I made the call. When I hung up he didn't say anything. He seemed distracted, maybe even morose, which was not like him at all. He was generally a pretty light-hearted guy.
For laughs I started my spiel. I thought he might get a kick out of it. I sat on the edge of my chair, leaned comfortably forward onto the desk, looked him in the eye, and said in my most neutral voice, ”So, I had this dream.”
He gave me a very stern look. ”This is no laughing matter,”he said. He was really in a sour mood.
”But I did have a dream.”
”Seriously now?”
”Well, kind of. I mean, I have one I'm working on but I don't know who the, uh, client is yet.”
”Oh.” He looked away, annoyed. ”That's what we thought. Look, it's also why I'm here. We're having some problems down at the hall. As you might have heard, we got no orders coming in. You're maybe one of ten people who've had anything in the last six months or so. Ever since that f.u.c.king machine came along. So, I just came to tell you, and luckily you don't have any medical stuff going on, but we're going to have to cut back on medical coverage, substantially, and no more dental.”

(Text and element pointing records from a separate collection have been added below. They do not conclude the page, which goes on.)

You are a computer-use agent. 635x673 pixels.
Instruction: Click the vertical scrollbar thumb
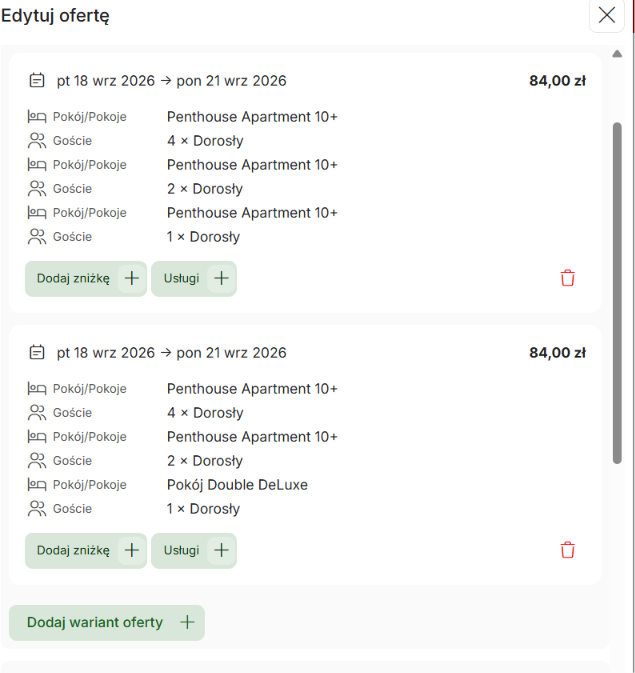617,293
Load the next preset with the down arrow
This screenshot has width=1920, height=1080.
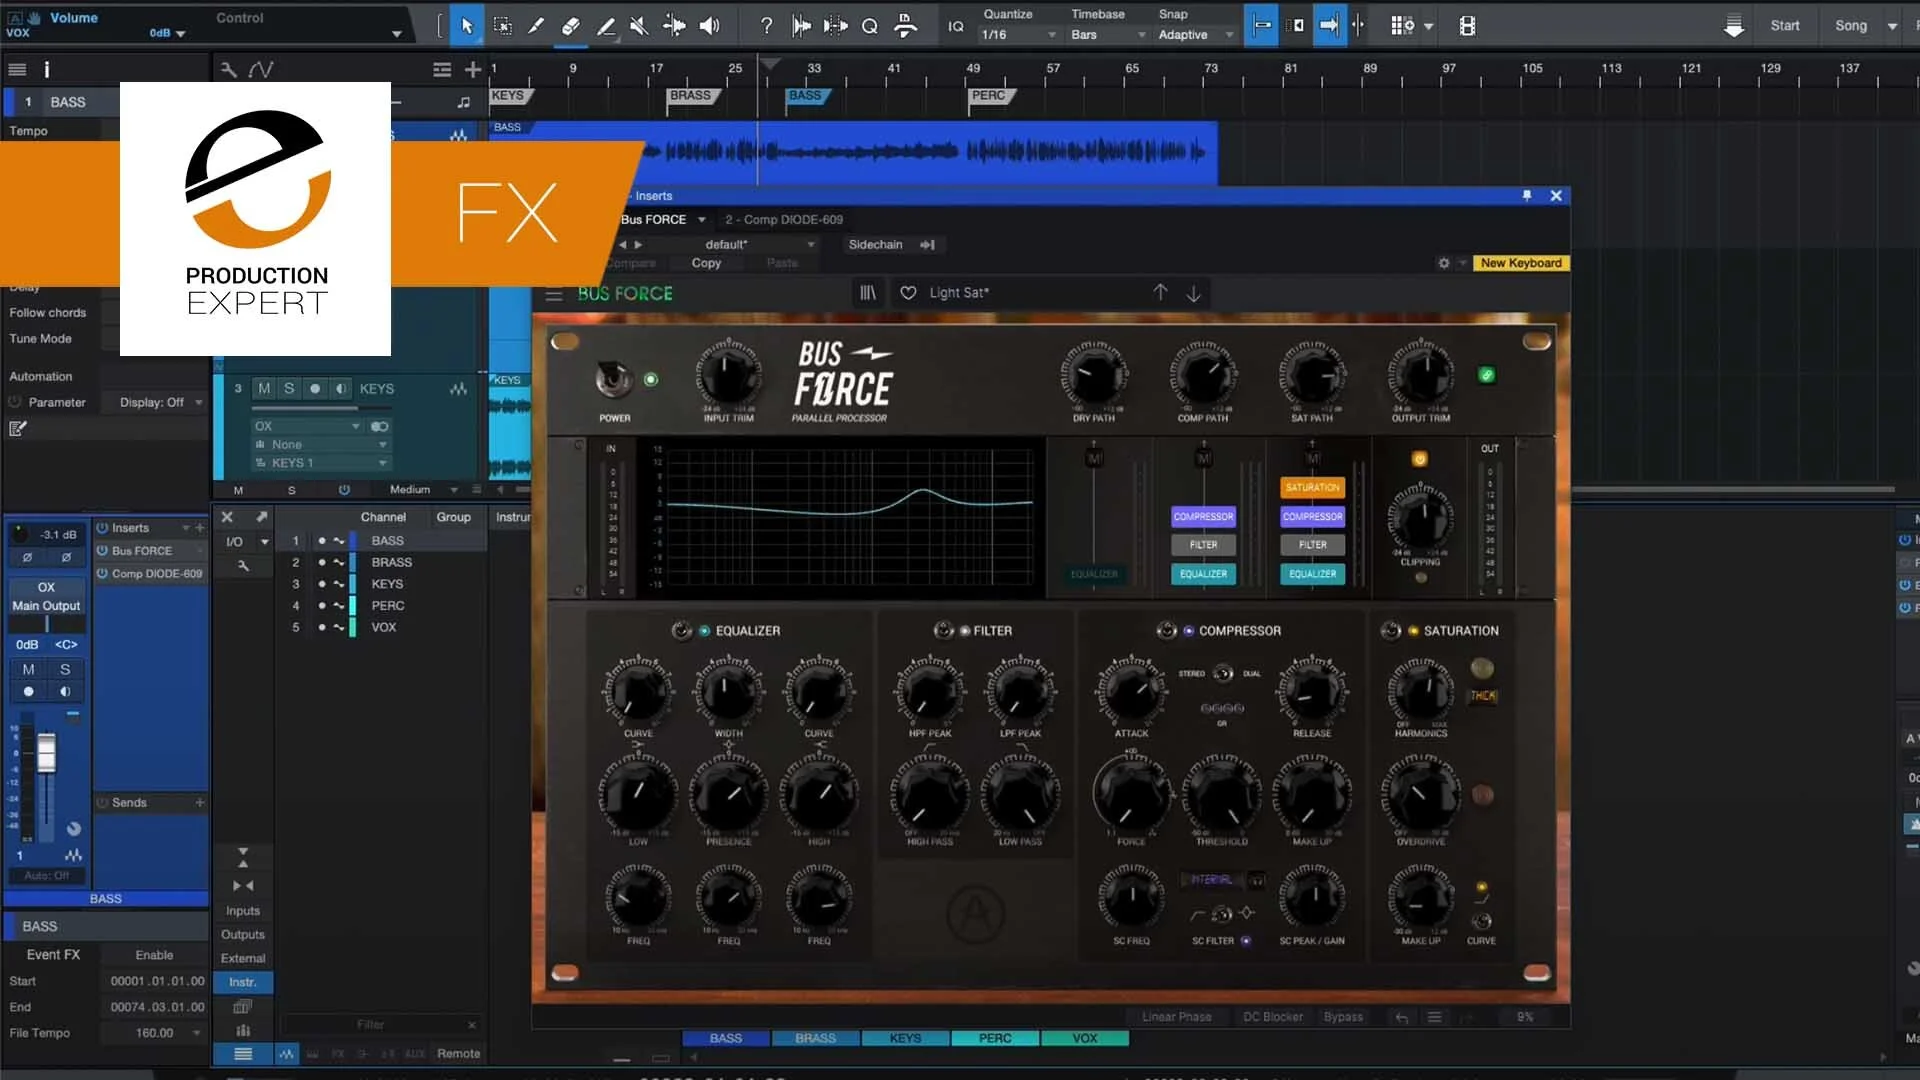(1194, 293)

I had a dentist appointment next week. I was finally going to take advantage of the dental plan. This really was no joke.
I first met Mr. Watson maybe a month after I got my office. He walked into my waiting room one morning and said, ”What kind of a waiting room is this if you got no magazines?”
I got up to see who it was and didn't recognize him. ”I beg your pardon?”
”If this is your waiting room, where're the magazines?”